Yes, the Flaglerlive “editorials” lean liberal in order to attempt some amount of “balance” in a state that is “overwhemly” Republican. . . regardless of the facts.
Sherry says
that is overwhelmingly. . . sorry
tedneves says
Although I agree with you on Flagler lives reporting on the weaknesses & mistakes and corruption within our local government institutions the problem i see is is anything Republican gets bashed from Trump to DeSantis and other elected Republicans outside our local government, but honestly I can’t recall any stories that related to Hillary Clintons emails and the server that was found in a closet, Joe Biden’s threats to withhold money from Ukraine unless they fire the prosecutor who was investigating Hunter which he admitted on video, Bidens claim that he had cancer and got it from the coal mines and of course the Hunter laptop and the information coming from it.

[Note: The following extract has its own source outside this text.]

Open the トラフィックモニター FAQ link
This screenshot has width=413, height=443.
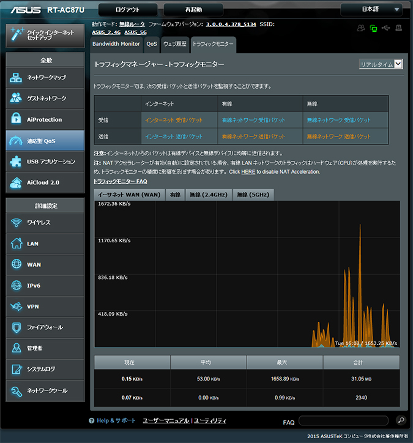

Now both sides are dirty we all know this but at a national level report all news do not pick and chose based on a opinion or a agenda.
Pierre Tristam says
Your selective memory and susceptibility to misinformation are very, very active. You must’ve missed my own signed column ridiculing Hillary Clinton’s explanation about her misplaced emails. You wouldn’t even have needed to get past the headline (“Secretary of Evasion“). That said, you would not have read too much about the emails because it was a masterful job of Trump disinformation that was discredited by Trump’s own State Department (but you wouldn’t have remembered that, would you), and that has no comparison to Trump’s ongoing issue with actual, not invented, documents he unlawfully removed to his harem. Not in the land of the vaguely sentient, anyway, which of course excludes illiterates who still watch that manufacture of disinformation, Fox News, which may or may not survive Dominion’s $1.6 billion defamation lawsuit. Nor would you have read about that other line of disinformation about Joe Biden and Ukraine, also discredited I don’t know how many times, every time the boar of Mara Legoland revives it. I stopped fact-checking you after that because I have work to do, and while discrediting idiotic misinformation is certainly part of it, having to do it against an anonymous cherry-picker in the comment section has its limits.